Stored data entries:
◇ ◇ ◇ ◇

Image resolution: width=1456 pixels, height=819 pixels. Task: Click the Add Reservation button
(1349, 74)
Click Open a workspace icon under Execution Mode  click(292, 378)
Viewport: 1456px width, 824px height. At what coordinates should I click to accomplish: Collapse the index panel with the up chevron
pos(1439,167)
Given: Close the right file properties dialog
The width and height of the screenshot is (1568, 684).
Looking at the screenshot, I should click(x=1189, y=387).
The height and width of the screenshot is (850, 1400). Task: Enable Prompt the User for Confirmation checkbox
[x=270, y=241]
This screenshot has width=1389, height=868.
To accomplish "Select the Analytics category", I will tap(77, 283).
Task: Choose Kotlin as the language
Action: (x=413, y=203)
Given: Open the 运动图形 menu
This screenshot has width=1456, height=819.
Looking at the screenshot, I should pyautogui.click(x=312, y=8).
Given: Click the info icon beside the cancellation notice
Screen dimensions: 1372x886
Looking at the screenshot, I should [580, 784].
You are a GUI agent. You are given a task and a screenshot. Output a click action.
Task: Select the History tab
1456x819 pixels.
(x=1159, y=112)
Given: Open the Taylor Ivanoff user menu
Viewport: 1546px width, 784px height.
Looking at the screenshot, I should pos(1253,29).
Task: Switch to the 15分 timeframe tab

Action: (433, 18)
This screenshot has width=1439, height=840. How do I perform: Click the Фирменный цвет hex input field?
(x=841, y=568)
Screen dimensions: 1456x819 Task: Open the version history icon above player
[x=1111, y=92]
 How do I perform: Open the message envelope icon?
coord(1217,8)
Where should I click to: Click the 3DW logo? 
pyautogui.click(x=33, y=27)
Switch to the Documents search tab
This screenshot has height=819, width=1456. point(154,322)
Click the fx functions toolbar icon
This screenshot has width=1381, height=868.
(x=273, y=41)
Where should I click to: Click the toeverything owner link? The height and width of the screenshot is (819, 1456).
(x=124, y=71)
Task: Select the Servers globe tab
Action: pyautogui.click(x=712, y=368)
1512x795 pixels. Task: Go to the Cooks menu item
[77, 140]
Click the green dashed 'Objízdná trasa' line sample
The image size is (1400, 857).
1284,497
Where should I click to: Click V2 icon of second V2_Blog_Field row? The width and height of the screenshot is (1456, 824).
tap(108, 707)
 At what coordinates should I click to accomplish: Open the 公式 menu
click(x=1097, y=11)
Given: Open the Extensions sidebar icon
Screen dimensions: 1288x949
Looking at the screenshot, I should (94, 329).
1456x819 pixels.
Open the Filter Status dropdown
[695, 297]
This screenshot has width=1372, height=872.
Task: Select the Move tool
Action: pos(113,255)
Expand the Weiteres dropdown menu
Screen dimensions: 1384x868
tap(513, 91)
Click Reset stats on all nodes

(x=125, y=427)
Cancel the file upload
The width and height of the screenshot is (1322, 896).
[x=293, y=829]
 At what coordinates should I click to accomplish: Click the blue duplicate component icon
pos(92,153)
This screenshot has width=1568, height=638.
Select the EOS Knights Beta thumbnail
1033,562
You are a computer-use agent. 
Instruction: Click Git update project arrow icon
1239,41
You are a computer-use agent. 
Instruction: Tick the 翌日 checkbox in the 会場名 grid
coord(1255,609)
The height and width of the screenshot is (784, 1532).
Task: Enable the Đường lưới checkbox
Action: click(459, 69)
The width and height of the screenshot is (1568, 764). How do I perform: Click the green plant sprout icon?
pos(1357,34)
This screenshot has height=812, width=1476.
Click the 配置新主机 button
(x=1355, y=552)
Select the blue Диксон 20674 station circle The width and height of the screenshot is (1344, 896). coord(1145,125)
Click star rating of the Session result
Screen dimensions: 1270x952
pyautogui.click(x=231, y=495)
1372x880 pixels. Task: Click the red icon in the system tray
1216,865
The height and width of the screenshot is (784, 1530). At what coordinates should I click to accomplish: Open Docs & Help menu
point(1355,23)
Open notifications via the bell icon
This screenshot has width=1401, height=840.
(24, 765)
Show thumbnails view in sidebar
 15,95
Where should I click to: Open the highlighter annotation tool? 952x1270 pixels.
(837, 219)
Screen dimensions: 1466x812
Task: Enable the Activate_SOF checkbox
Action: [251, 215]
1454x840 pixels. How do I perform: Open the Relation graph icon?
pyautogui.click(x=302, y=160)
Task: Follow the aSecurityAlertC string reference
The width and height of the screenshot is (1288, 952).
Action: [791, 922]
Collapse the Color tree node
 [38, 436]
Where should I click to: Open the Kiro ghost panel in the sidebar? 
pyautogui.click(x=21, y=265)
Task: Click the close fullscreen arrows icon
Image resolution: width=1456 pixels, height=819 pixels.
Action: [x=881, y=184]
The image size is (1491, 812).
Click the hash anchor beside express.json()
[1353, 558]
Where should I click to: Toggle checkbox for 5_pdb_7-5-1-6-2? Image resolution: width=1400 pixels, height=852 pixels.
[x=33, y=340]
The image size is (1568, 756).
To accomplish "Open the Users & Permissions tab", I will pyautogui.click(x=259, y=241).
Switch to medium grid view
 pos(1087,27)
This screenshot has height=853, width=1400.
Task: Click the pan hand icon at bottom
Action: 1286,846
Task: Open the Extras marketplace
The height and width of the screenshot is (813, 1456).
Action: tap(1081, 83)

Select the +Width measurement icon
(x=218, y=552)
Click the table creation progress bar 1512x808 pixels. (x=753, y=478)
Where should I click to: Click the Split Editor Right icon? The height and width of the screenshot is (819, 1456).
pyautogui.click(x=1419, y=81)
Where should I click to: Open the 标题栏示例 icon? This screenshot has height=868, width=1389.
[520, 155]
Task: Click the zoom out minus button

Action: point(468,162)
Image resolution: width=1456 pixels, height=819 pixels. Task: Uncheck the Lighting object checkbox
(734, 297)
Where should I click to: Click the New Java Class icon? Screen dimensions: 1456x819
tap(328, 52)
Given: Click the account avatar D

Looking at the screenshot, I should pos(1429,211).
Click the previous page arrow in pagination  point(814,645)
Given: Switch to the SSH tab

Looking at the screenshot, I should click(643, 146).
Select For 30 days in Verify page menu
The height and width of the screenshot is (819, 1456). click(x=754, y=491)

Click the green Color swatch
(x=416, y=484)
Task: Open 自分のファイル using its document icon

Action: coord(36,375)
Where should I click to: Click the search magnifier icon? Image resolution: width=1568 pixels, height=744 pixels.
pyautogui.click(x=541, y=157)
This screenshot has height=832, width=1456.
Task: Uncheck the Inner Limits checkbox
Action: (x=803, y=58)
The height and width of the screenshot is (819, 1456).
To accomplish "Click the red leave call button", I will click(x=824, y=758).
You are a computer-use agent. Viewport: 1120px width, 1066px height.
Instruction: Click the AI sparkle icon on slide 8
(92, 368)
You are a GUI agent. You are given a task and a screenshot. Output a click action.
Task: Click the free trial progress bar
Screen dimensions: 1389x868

◇ ◇ ◇ ◇

## Required action
Can you write out the lines above, from the first one through the one containing "Click Open a", exactly as they appear and nothing more?

## The completed task
Image resolution: width=1456 pixels, height=819 pixels. Task: Click the Add Reservation button
(1349, 74)
Click Open a workspace icon under Execution Mode  click(292, 378)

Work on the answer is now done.